Naquele tempo ainda existia a PATRIA AMADA. Coisa obsoleta, não é?

É




Com certeza uma das maravilhas do Mundo esta entrada no rio Tejo, para aqueles que ao serviço da Pátria saem a barra e por lá andam meses e meses, anos e anos.
Tudo para além da beleza natural deste local impar.

O Farol do Bugio que outrora fora bastião forte de defesa da barra, continua a guardar a segurança da entrada do Tejo de forma que os navios não enchurrarem nos traiçoeiros bancos de areia que ladeiam para sul a entrada da Barra.

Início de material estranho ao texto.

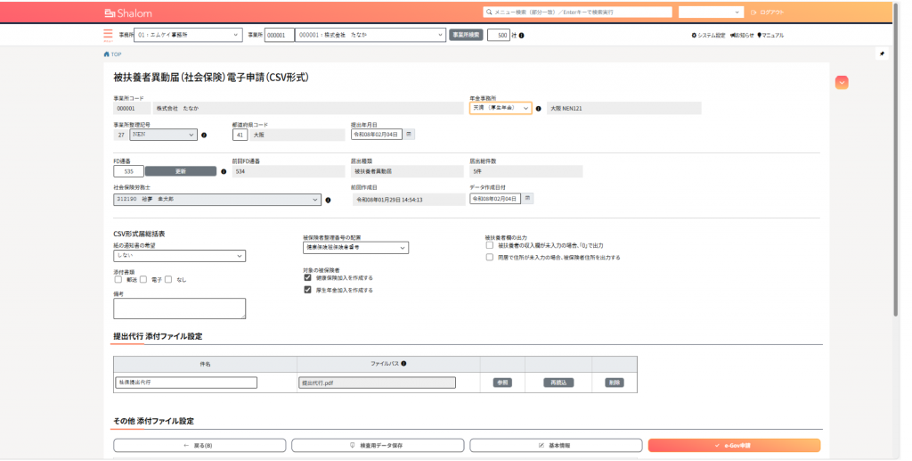Open the hamburger menu icon

[x=108, y=34]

Poucos saberão das verdadeiras epopeias que constituía, nos Invernos de mau tempo a rendição dos faroleiros que para manterem o farol em funcionamento, viviam no meio do mar durante 15 dias e por vezes mais, quando havia que esperar por uma aberta no tempo para que o pequeno rebocador da Direcção de Faróis pudesse aproximar-se do pequeno cais do Farol do Bugio. Acompanhei muitas vezes esta operação empunhando os binóculos da janela do meu gabinete na Direcção de Faróis em Paço De Arcos.

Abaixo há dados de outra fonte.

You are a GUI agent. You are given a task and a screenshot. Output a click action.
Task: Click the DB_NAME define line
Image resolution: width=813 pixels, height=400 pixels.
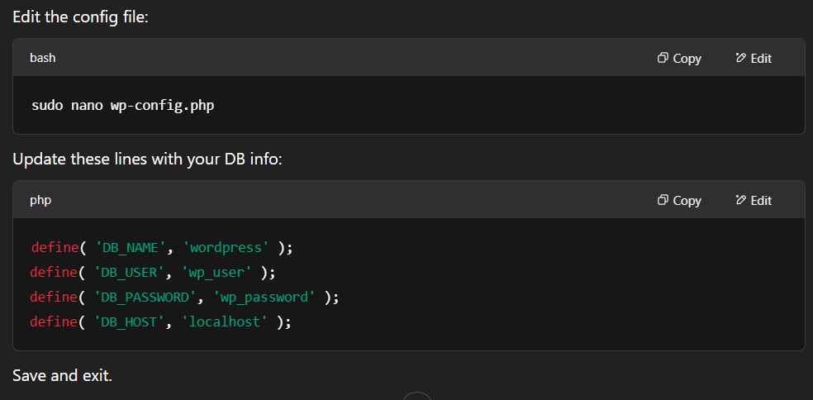click(x=162, y=247)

Do lado Norte lá estava altaneiro e vetusto o Forte de S. Julião da Barra. Sempre que por ali passava teria de me lembrar de uma entrada da Barra no contra-torpedeiro Dão debaixo de temporal desfeito, no dia 17 de Fevereiro de 1957. Foi por milagre e pela destreza do seu comandante que o navio não se espatifou contra o Forte, tal era o mau tempo que se fazia sentir.

Nós "entremos" a barra e "alimentemos" a nossa visão com essa paisagem extraordinária que ladeia o rio nas suas margens.
Não, ainda não havia ponte e os pequenos cacilheiros enchiam de vida a travessia Cacilhas - Cais das Colunas. Nesse tempo o estuário do Tejo fervilhava de movimento. Os cais de atracação estavam cheios e os navios mercantes que aí não tinham lugar fundeavam no Mar da Palha onde fragatas e batelões que se lhe atracavam assistiam na descarga dos seus porões. Pois é que contentores também era coisa nunca vista naqueles tempos.
Mas que beleza, ver todas essas fragatas de velas enfunadas pelo vento rasgarem as águas nem, sempre calmas, do Tejo.

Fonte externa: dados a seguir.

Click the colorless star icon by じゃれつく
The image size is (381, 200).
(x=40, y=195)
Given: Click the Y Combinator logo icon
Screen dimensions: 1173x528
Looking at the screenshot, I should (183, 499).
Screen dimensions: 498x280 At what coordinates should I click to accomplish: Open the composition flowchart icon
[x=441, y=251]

Atracámos no Cais no Alfeite, mas só nos esperava a família. Nem um oficial em representação do Chefe do Estado-Maior. Parece que o nosso orgulho traduzido na flâmula de 200 metros que o navio ostentava, morria ali. Não é que não estivéssemos já acostumados, mas tínhamos sempre a esperança de sermos recebidos condignamente. Nos Portos estrangeiros sempre tínhamos honras à chegada, com salva de tiros e tudo, mas em casa … nada. Agora, a TV vai a todas.

O termos conseguido chegar sãos e salvos, já era uma verdadeira benesse dos Deuses do Olimpo.
O Navio, esse, tinha alcançado a sua última morada, qual elefante moribundo!